Finlandia: Aktywistom grozi więzienie za filmowanie świńskich ferm
W 2009 roku rozpoczęła się w Finlandii kampania oparta o filmy nakręcone w trakcie dochodzenie na fermach świń. Na nagraniach można było zobaczyć zatłoczone i brudne kojce, okaleczone zwierzęta cierpiące z powodu stałego braku ruchu, odleżyny, odgryzione ogony, czasami nawet pozostawione zwłoki.
Dwa lata później przed sądem stanąć ma dwójka aktywistów, która brała udział w nagrywaniu materiału - 27-letni kucharz Karry Hedberg i 24-letnia studentka nauk politycznych Saila Kivelä. Zarzuca się im 10 przypadków zakłócanie spokoju i 12 przypadków zniesławienia.

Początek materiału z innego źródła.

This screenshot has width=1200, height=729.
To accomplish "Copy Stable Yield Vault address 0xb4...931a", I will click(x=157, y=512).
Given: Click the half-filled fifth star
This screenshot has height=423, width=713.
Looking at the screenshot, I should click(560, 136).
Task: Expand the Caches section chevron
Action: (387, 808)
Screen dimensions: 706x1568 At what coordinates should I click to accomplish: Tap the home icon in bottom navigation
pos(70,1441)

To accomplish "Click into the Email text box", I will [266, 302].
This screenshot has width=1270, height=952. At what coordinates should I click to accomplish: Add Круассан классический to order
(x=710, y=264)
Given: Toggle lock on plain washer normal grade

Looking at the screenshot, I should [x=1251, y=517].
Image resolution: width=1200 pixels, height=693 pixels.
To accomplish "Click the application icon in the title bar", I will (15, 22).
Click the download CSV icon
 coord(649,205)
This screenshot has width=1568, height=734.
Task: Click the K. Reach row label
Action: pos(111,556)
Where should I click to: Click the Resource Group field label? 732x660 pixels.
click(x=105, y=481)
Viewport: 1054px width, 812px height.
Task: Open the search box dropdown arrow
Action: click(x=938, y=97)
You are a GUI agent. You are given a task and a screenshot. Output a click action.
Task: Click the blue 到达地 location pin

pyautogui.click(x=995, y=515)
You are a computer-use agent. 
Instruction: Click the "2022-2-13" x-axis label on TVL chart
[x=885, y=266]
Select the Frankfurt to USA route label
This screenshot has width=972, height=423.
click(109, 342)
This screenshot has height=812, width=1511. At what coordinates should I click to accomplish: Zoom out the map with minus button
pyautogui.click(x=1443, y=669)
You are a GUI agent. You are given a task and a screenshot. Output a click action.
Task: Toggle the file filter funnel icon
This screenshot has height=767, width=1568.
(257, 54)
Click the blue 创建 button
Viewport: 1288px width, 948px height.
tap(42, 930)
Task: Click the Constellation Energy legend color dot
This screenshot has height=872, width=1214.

Oprócz kar więzienia oskarżenie domaga się 180 000 euro zadośćuczynienia.
Aktywiści uważają oskarżenie za niedorzeczne - ciężko mówić o zakłóceniu spokoju, jeśli hodowcy przed ujawnieniem materiałów nie wiedzieli nawet, że ktoś był w ich fermach. Podobnie ma się sprawa z oskarżeniami o zniesławienie - "Jak można zniesławić kogoś pokazując prawdę?" - pyta Saila. Kerry dodał też, że "Kierując się tą samą logiką, można media oskarżyć o zniesławienie. Ludzie nie są równi wobec prawa. Byłoby to oburzające, gdyby ludzie wyciągający na światło dzienne ważne społecznie problemy mieli lądować za to w więzieniu".
Oboje uważają jednak, że mimo tego, że podjęcie dochodzenia było warte ewentualnych konsekwencji które mogą ponieść. Według przeprowadzonych niedawno badań co piąta Finka w wieku 15-25 lat nie je mięsa, 3 lata temu w tej samej grupie wiekowej było tylko 3% wegetarianek.
!!!Prawdopodobnie organizowane będą demonstracje solidarnościowe. Na razie czekamy na dalsze wieści.